Which was fine with him. He had kept his nose clean for years and preferred not having to spend his shifts dissociating from his body to escape the now.
At Mudd’s, he was simply expected to entertain. And that included well-timed jokes, flirting that made him want to yak, and the every once in a while pointed touching with the guests.
It was good money. Easy money.
He was charismatic, and had all his teeth—as Mudd had said upon hiring him.
Working for Mudd kept him out of the worst of what this life had to offer.
But what are the odds that a Vulcan steps into his shop?
He had seen what they do to others—well, not the Vulcans themselves—but the other rings that run the other territories. Had been unlucky enough to live in some of them, till he could afford to apply for residence in the better areas—Vulcan-run.
They were their own type of ruthless, and the best way to keep out of their sight was paying their tax, moving if you didn’t like it, or if you couldn’t afford it, of course.

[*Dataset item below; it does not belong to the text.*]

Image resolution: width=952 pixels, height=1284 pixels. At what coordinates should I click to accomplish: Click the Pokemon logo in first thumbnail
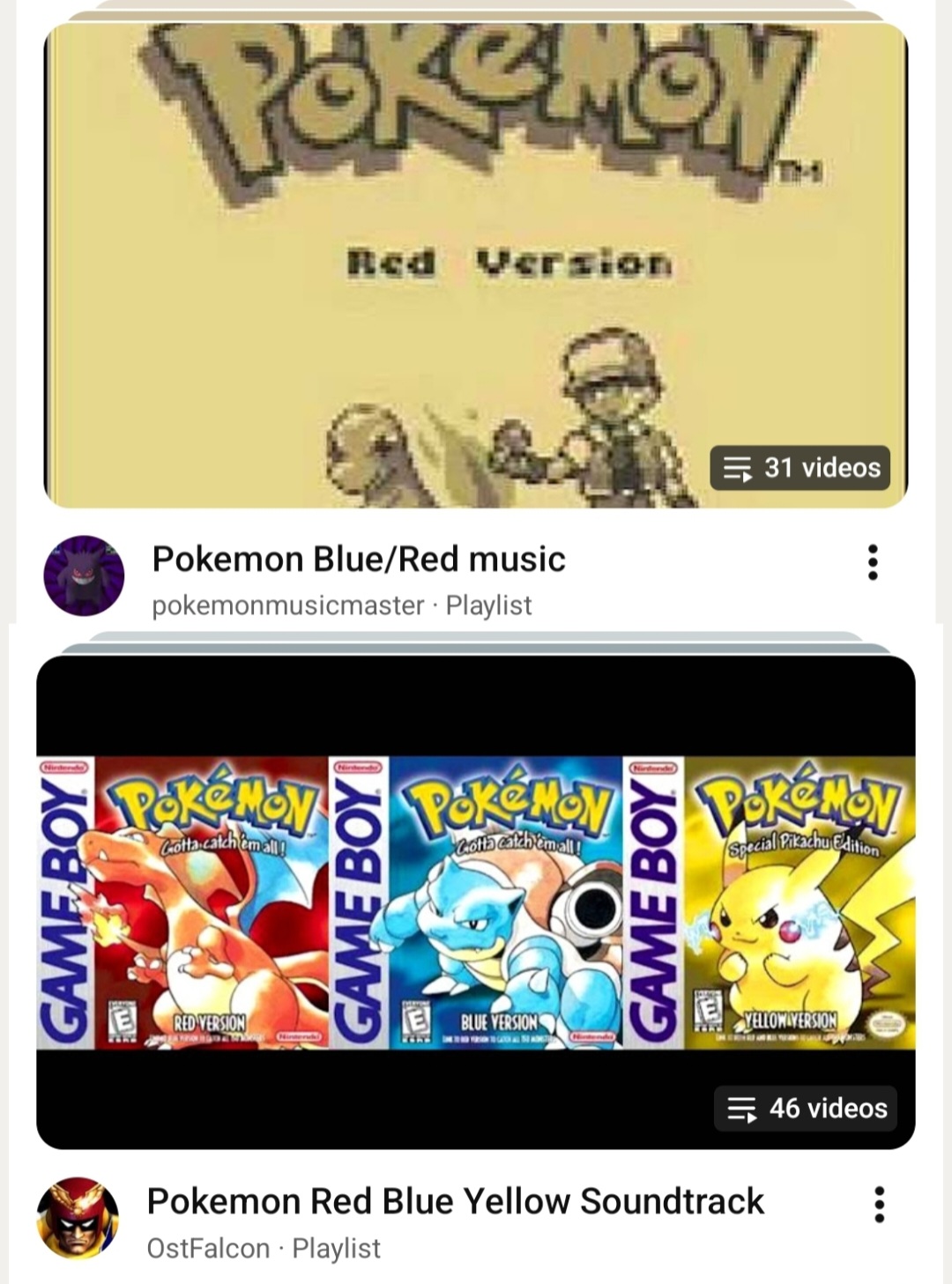(x=483, y=99)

Most of the groups only messed with each while civilians were essentially collateral. He didn’t want to even think about what type of consequences the mental freaks gave out.
He and anyone he knew always turned the other way when they were spotted, especially in groups.
They were a unique bunch, allowing women in their rankings—probably ‘cause they could beat the brakes off you just as bad. They didn’t even walk around with weapons since they technically were the weapons.
Though as much as it pained one to admit, any Human that could afford to live in the Vulcan regions could expect fewer shootouts, robberies, and assaults.
The turf wars still happened, and anyone unlucky enough to be in the middle of one—oh well. But the adjacent factions had to plan more calculated attacks; they didn’t have the type of power and stealth to cause a string of chaos.
It hadn’t been anything like he grew up—Vulcan territory was peaceful.
Outside of using their presence to clear out a space, Vulcans left Humans alone.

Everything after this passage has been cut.